What is a Blanket Loan?

Construction companies that specialize in building new homes have plenty of tools made available to them to help them become successful. Many companies that build homes will buy large pieces of property and subdivide them into small pieces of property. Homes are then built on each individual piece of property for the primary reason of earning a return. In other words, companies will make money by subdividing land. This is possible with a blanket loan. A blanket loan is a type of mortgage used by companies that deal with building homes and creating subdivisions. Large pieces of property are financed with a blanket loan while the company subdivides the property into smaller pieces.

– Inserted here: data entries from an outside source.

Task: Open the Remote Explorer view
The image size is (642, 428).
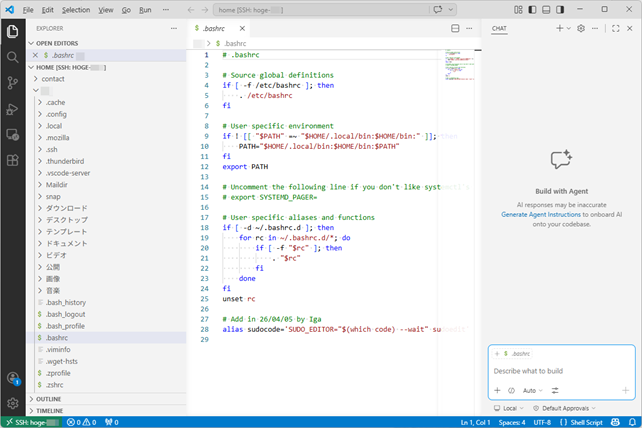Action: (x=13, y=134)
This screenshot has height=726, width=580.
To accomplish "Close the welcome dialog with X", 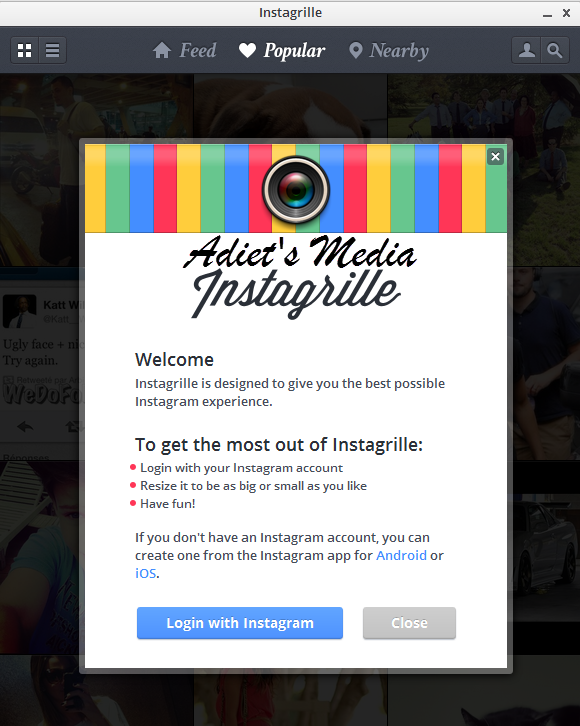I will click(495, 156).
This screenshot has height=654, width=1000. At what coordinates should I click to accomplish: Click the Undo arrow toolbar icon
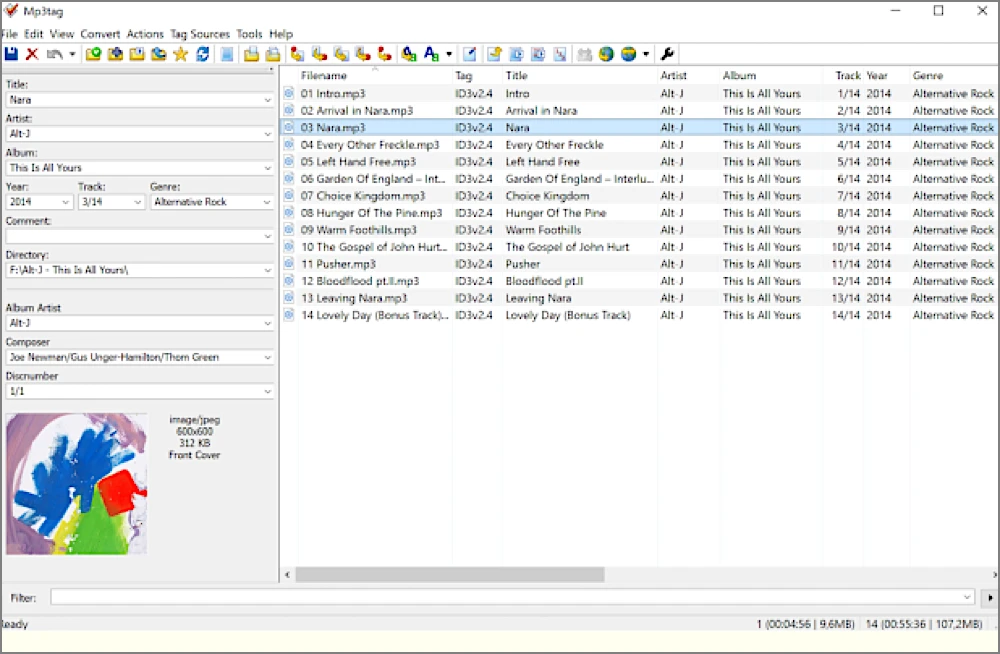55,54
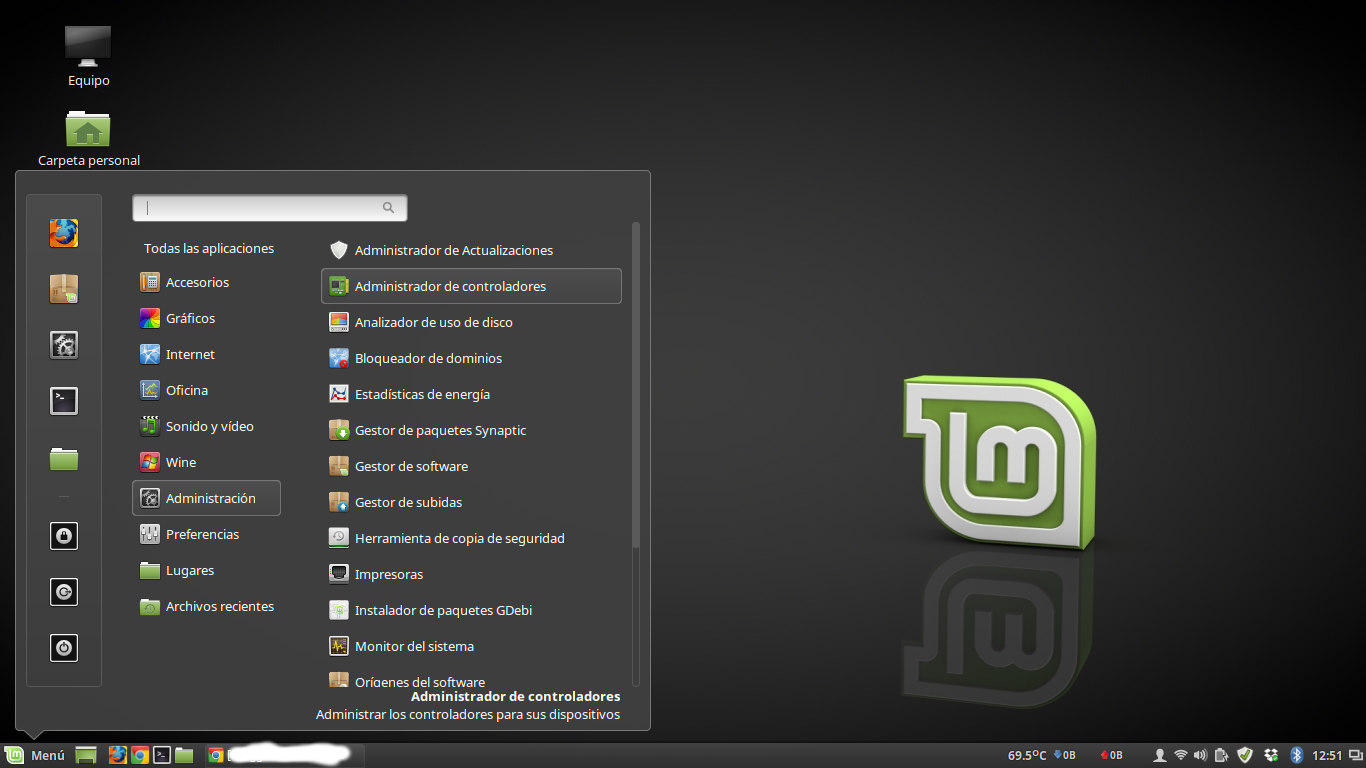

Repaying the blanket loan is different than a typical mortgage loan. Instead of repaying each individual piece of property that has been subdivided, the company pays the blanket loan while attempting to sell other pieces of property. Each time a subdivision is sold, the mortgage loan for that piece of land is repaid. A portion of the blanket loan is paid every time a subdivision is sold. This is how companies will make money when using a blanket loan. The amount that a company will pay for large property that can be subdivided will be less than the amount they will earn once they have sold all subdivisions.

Traditional mortgage loans require the entire loan to be repaid once the property has been sold. A blanket loan does not require the entire loan to be repaid once a piece of land has been sold. Instead, only a portion of the blanket loan is repaid, until all pieces of land are sold. Blanket loans are repaid in phases that are determined on how many homes are sold, and how long it takes to sell all homes on the subdivision properties.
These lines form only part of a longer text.